After successful mutation: [System: Cache invalidated for sprints.* — caused by sprints.update]. Failed mutations emit nothing — state didn't change.

The Structured Perception Package

Two layers of precise context, all implemented in real code.

Layer 1 — Tool Definition (what the LLM sees in tools/list):

DescriptionGenerator.ts generates workflow annotations: 'get': Get project details. Requires: id with [DESTRUCTIVE] tags from the action's destructive: true flag.

SchemaGenerator.ts adds per-field annotations: "Required for: create. For: update" — not a generic "(optional)".

AnnotationAggregator.ts aggregates per-action metadata: readOnlyHint is true only if ALL actions are read-only, destructiveHint is true if ANY action is destructive.

Layer 2 — Tool Response (what the LLM sees in tools/call):

ResponseBuilder.build() composes a multi-block MCP response:

text
Block 1 — DATA           Zod-validated, .strict()-ed JSON. Only declared fields.
Block 2 — UI BLOCKS       Server-rendered charts/diagrams with pass-through instruction.
Block 3 — EMBEDS          Rules and UI from child Presenters (via .embed()).
Block 4 — LLM HINTS       💡 Contextual hints based on data state.
Block 5 — DOMAIN RULES    [DOMAIN RULES]: scoped rules for this entity only.
Block 6 — ACTIONS         [SYSTEM HINT]: → billing.pay: Process immediate payment

Every block deterministic — from the builder, not the LLM. Domain rules appear only when active (Context Tree-Shaking).
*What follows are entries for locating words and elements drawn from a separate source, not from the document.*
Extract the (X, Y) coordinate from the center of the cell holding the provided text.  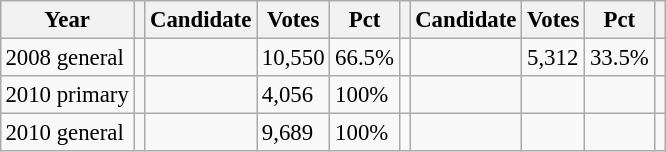
4,056 (294, 95)
2008 general (67, 57)
66.5% (364, 57)
Year (67, 20)
10,550 (294, 57)
2010 general (67, 133)
5,312 (554, 57)
2010 primary (67, 95)
33.5% (620, 57)
9,689 (294, 133)
Provide the [X, Y] coordinate of the cell's center where the given text is located.  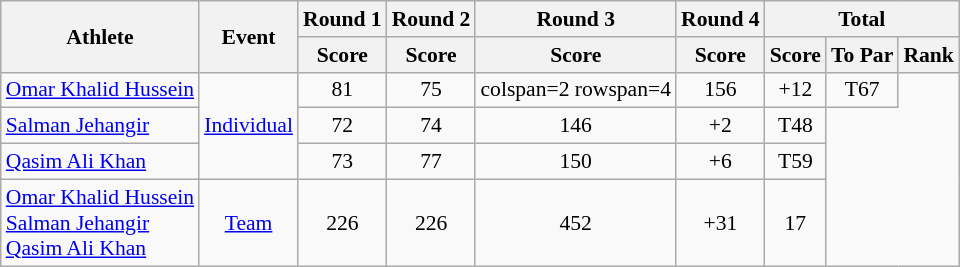
72 [342, 126]
150 [576, 162]
Athlete [100, 36]
Event [248, 36]
+31 [720, 222]
17 [796, 222]
74 [432, 126]
+12 [796, 90]
75 [432, 90]
Round 4 [720, 19]
+6 [720, 162]
T67 [862, 90]
colspan=2 rowspan=4 [576, 90]
Salman Jehangir [100, 126]
To Par [862, 55]
+2 [720, 126]
T59 [796, 162]
Omar Khalid Hussein [100, 90]
Round 2 [432, 19]
Rank [928, 55]
73 [342, 162]
T48 [796, 126]
81 [342, 90]
Total [862, 19]
146 [576, 126]
Qasim Ali Khan [100, 162]
Omar Khalid HusseinSalman JehangirQasim Ali Khan [100, 222]
452 [576, 222]
156 [720, 90]
Round 3 [576, 19]
Individual [248, 126]
Round 1 [342, 19]
77 [432, 162]
Team [248, 222]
Action suggestions computed from actual data state. UI blocks passed through unchanged. Embedded Presenter blocks compose relational context into a single response.

How They Compound

MetricRaw MCP ServerWith Vurb.ts
Tools in tools/list505 (grouped)
Prompt schema tokens~10,000~1,670
System prompt domain rules~2,000 tokens (global)0 (JIT per response)
Total prompt tax per turn~12,000~1,670
Response to tasks.list (10K rows)~5,000,000 tokens~25,000 (.limit())
Parameter hallucinationLeaks to handler.strict() rejects with actionable error
Error guidanceGeneric messageDirected correction prompt
Stale-data awarenessNone[Cache-Control] directives

Token Budget Preview

Use .previewPrompt() on any built tool to see exactly what the LLM receives:

typescript
const projects = f.query('projects.list')
    .describe('List all projects')
    .withString('workspace_id', 'Workspace ID')
    .handle(async (input, ctx) => ctx.db.projects.findMany());

console.log(projects.previewPrompt());

// ┌────────────────────────────────────────────────────────────┐
// │  MCP Tool Preview: projects                                │
// ├─── Description ───────────────────────────────────────────┤
// │  Manage workspace projects. Actions: list, create, ...     │
// ├─── Input Schema ──────────────────────────────────────────┤
// │  { "type": "object", ...  }                                │
// ├─── Token Estimate ────────────────────────────────────────┤
// │  ~342 tokens (1,368 chars)                                 │
// └────────────────────────────────────────────────────────────┘

See exactly what the LLM receives and estimate token cost before running a single request.